Fix: Run an automated validation script as the last step of provisioning. Don't mark a server as ready until validation passes. Phone-home to the provisioning server with results.

8. Firmware update without staging¶

You push a BIOS update to 50 servers at once. The update has a bug that causes boot loops. All 50 servers are now down simultaneously.

Fix: Stage firmware updates. Update 1 server first. Validate for 24 hours. Then do batches of 5-10. Never update the entire fleet at once.

War story: A 2019 HPE firmware update for Gen10 servers caused boot failures when the update was applied to systems with certain NVMe drive configurations. Customers who updated entire racks simultaneously lost all compute capacity until HPE issued a hotfix 48 hours later.

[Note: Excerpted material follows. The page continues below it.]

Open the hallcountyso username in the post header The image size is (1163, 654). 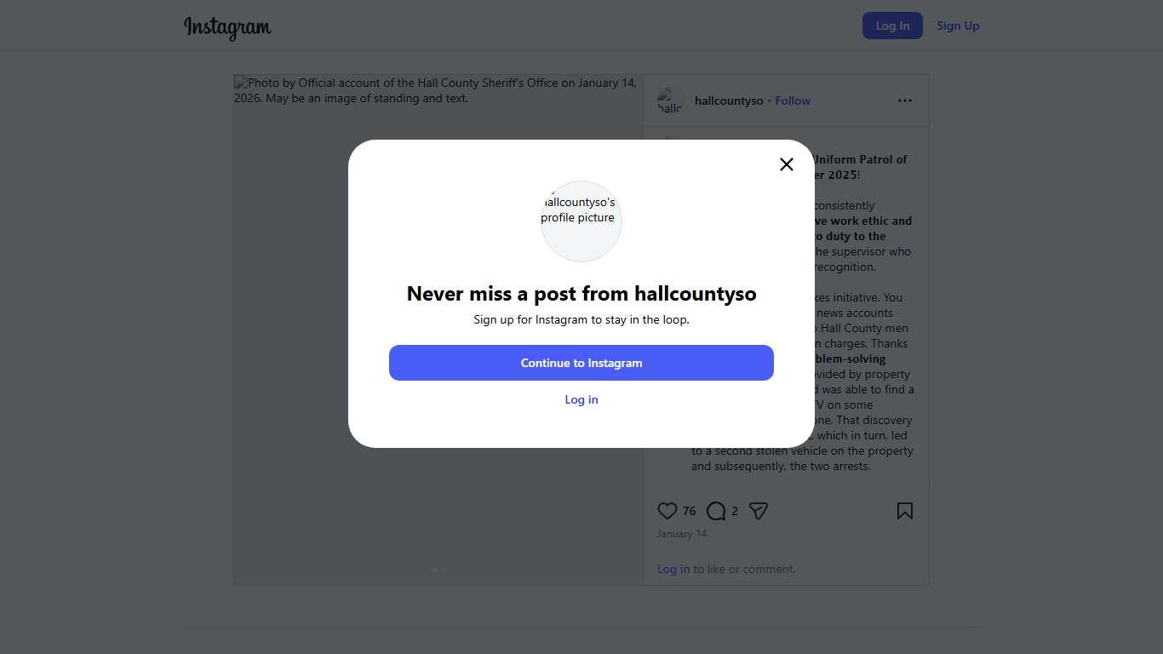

9. ONIE installer cached on switch¶

You update the Cumulus Linux image on your provisioning server. But the switch still has the old installer cached in ONIE. It installs the old version. You don't notice until the switch config fails because it expects the new version.

Fix: Force ONIE to re-discover by clearing the installer cache. Verify the installed version after provisioning.

10. No inventory reconciliation¶

You provision 10 servers. Three of them have the wrong hostname because the inventory CSV had a duplicate MAC. Two servers now fight over the same IP. The DNS is wrong. Config management applies the wrong role.

Fix: Validate inventory data before provisioning. Check for duplicate MACs, IPs, and hostnames. Use a CMDB as the authoritative source and generate kickstart configs from it programmatically.